É uma obra extremamente complexa, que reúne, ainda, um lento e laborioso trabalho de artista plástico, uma característica imensamente cara ao próprio Ariano, que se considerava antes de tudo, isto sim, um artista plástico. Sempre desenhou, sempre pintou. Construiu obras que já apareceram em O romance d’A Pedra do Reino, por exemplo.

Uma das características mais decisivas da obra deste autor é a reunião, numa só página, do narrador, do poeta, do artista plástico e do filósofo. Uma técnica, por assim dizer, que Ariano perseguiu a vida inteira e a que se dedicou completamente com uma disciplina comovente, escrevendo todos os dias, sem descanso. Somente a dança ficou de fora, mesmo assim, se quisermos os personagens em carne e osso, ela está aí no balé das palavras, das canções e dos movimentos. Não são necessárias partituras nem bailarinos – estão todos aí movidos pelas palavras e pelas frases do genial criador.
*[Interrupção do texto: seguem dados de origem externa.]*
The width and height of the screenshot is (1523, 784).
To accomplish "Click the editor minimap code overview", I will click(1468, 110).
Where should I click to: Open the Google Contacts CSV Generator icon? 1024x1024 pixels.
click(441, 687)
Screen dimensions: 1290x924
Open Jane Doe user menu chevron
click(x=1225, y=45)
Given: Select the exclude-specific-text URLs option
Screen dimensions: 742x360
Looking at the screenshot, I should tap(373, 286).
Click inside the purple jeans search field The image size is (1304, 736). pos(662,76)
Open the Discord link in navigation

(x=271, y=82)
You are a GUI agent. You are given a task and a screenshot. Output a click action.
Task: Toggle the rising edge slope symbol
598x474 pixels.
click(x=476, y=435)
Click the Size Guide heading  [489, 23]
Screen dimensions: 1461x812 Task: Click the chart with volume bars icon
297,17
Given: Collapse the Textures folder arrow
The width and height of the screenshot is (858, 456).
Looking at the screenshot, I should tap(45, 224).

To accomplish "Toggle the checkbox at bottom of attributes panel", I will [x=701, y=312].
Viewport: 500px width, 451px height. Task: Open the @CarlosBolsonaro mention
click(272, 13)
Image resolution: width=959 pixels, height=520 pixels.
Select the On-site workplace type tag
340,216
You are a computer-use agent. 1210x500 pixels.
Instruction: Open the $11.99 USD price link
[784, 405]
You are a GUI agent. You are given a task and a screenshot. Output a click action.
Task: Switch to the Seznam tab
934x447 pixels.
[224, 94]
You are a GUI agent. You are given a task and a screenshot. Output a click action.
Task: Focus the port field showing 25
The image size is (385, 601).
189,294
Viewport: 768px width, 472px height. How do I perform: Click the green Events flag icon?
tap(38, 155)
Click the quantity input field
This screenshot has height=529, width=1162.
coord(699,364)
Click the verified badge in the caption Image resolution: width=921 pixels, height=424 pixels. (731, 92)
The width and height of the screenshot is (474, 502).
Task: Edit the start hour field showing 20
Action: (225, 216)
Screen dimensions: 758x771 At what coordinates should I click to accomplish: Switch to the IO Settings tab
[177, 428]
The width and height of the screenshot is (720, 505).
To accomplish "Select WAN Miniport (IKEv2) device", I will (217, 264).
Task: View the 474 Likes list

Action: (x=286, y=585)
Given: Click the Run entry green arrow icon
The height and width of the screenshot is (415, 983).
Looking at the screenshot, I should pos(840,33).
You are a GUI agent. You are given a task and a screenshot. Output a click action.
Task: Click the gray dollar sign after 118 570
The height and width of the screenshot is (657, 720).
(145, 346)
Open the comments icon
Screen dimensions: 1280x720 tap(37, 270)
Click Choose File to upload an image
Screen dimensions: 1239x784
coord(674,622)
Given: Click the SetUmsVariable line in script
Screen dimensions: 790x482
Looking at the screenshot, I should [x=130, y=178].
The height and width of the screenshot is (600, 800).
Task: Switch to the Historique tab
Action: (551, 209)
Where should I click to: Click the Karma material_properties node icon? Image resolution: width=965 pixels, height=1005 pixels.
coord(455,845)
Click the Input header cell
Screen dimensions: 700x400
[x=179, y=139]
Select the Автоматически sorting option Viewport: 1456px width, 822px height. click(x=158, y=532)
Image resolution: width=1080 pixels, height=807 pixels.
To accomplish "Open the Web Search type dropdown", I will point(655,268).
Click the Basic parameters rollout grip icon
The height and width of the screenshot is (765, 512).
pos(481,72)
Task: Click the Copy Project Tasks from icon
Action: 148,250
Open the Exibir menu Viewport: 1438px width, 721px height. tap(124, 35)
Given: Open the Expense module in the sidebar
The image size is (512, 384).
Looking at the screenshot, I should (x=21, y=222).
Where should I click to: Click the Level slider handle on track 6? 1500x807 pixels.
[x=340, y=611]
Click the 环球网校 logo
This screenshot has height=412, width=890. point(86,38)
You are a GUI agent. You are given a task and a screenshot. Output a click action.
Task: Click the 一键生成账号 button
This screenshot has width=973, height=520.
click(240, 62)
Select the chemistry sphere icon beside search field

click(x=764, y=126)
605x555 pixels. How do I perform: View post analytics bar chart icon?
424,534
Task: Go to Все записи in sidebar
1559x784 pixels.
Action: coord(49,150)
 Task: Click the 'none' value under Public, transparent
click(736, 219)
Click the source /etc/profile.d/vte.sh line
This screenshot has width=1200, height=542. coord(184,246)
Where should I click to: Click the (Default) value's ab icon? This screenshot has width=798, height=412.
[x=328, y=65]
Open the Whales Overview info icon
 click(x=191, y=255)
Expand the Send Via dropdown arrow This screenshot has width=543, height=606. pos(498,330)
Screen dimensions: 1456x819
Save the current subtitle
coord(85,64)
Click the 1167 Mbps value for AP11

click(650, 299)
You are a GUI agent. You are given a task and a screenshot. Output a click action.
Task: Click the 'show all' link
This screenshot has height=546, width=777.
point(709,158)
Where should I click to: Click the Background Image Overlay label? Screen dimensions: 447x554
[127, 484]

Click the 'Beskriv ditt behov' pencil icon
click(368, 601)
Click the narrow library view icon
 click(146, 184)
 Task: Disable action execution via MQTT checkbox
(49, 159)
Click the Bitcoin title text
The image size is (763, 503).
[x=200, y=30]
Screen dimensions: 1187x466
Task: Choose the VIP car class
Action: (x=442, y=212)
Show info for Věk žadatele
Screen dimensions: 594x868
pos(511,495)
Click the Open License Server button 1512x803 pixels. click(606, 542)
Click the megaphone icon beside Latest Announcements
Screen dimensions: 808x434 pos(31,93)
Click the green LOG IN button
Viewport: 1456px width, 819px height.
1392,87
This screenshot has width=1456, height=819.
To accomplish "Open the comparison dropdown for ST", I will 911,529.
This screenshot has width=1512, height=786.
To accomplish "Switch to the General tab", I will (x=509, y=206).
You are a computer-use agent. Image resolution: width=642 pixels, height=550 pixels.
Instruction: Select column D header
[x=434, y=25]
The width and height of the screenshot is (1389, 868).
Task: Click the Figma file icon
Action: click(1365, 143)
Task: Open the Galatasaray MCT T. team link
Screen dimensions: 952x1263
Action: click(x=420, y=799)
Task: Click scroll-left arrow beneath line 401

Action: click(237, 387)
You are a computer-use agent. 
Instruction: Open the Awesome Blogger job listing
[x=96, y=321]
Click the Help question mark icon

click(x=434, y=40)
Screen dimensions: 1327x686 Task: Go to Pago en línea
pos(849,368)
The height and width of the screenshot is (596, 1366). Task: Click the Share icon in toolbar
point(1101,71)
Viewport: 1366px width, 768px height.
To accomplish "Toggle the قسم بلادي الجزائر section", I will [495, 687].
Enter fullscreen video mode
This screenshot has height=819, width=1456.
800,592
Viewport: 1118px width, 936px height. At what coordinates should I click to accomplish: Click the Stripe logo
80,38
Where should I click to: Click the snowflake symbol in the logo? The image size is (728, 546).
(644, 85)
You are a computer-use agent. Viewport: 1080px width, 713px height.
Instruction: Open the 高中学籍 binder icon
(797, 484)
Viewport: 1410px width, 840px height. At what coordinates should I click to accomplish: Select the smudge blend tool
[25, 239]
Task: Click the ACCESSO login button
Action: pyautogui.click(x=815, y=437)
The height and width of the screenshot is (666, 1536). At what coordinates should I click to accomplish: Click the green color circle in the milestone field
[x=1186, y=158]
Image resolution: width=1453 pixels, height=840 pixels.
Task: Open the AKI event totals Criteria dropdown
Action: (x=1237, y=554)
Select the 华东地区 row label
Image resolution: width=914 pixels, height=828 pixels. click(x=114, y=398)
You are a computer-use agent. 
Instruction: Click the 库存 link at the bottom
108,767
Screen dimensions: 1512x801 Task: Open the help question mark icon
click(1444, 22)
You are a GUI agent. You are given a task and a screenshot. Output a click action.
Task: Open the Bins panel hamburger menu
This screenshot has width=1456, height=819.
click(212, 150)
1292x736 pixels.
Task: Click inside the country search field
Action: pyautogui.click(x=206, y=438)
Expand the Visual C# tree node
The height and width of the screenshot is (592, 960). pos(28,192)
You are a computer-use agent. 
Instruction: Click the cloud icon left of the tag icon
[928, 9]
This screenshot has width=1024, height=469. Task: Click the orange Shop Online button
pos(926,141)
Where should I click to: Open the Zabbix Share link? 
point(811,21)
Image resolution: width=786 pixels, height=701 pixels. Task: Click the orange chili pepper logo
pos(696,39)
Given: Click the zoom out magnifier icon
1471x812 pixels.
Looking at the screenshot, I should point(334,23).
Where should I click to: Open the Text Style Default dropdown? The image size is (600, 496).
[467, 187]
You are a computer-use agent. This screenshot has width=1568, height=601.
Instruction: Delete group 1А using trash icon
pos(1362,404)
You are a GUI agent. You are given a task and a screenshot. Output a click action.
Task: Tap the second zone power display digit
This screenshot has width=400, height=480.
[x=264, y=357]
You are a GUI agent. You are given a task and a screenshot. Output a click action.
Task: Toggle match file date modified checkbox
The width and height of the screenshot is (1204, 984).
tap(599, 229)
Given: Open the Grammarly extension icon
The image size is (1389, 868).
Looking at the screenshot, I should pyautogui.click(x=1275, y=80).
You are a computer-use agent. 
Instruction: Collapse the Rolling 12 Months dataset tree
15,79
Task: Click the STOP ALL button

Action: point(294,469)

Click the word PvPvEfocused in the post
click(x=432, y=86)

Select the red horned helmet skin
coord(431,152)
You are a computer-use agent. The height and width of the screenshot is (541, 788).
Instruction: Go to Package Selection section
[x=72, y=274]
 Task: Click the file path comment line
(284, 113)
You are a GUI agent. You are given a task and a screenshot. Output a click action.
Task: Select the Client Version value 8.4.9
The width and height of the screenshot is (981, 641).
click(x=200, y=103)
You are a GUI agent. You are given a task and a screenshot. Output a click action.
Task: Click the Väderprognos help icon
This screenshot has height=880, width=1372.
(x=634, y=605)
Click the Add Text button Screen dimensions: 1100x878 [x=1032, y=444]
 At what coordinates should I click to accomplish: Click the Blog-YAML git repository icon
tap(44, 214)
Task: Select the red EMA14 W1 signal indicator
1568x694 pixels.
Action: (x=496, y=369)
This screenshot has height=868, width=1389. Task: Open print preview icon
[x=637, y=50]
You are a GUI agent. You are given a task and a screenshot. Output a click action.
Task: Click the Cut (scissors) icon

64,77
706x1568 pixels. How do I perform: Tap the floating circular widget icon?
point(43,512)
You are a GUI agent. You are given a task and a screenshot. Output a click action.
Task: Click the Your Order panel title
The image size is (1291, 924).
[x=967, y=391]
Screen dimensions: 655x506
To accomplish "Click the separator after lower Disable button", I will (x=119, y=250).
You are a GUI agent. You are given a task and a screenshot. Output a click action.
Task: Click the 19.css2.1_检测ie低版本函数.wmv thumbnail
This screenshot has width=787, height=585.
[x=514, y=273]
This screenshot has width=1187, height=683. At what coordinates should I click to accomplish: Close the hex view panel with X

Citei, no prefácio às obras, o crítico inglês Percy Lubbock, que afirmou que Tolstói escreveu Guerra e paz com as duas mãos. A direita para as cenas de batalhas e guerras e a esquerda para os dramas familiares. Ariano, porém, foi mais longe ao usar em duas obras, os músculos e os nervos, a pele e o sangue, toda a vida, todo o corpo. O próprio Ariano destacou muito esta opinião, ainda em outra conversa na minha casa, com o testemunho de Samarone.

Sim, usou todo o corpo, porque ele sempre se jogou inteiro na sua missão intelectual. Missão no sentido mais rigoroso, porque era assim que compreendia a arte. A arte como missão de vida e de comportamento. A arte como uma missão superior, acima de qualquer outro questionamento.

Acima de tudo, a arte como tarefa de salvação do humano. Como um pacto entre o homem e Deus ,para tornar a vida mais suportável e mais justa. Foi assim que ele viveu e escreveu, tornando possível, entre a Terra e o Céu, a construção da vida e da eternidade.

Por isso mesmo, o trabalho artístico de Ariano era ritualístico: acordar cedo, muito cedo e, depois do banho, trancava-se na biblioteca para escrever numa mesa grande, repleta de papéis e canetas coloridas. Escrevia uma cena e, em seguida, desenhava-a, quase sempre marcada de gotas de sangue, que era uma espécie de marca registrada de sua obra de artista plástico. Sempre vestido de branco, numa postura que lembrava muito Tolstói, um dos seus ícones literários.

Assim, o Brasil conhecerá agora este grande autor por inteiro, cujo devotamento à arte tornou possível o encontro do Homem com a divindade.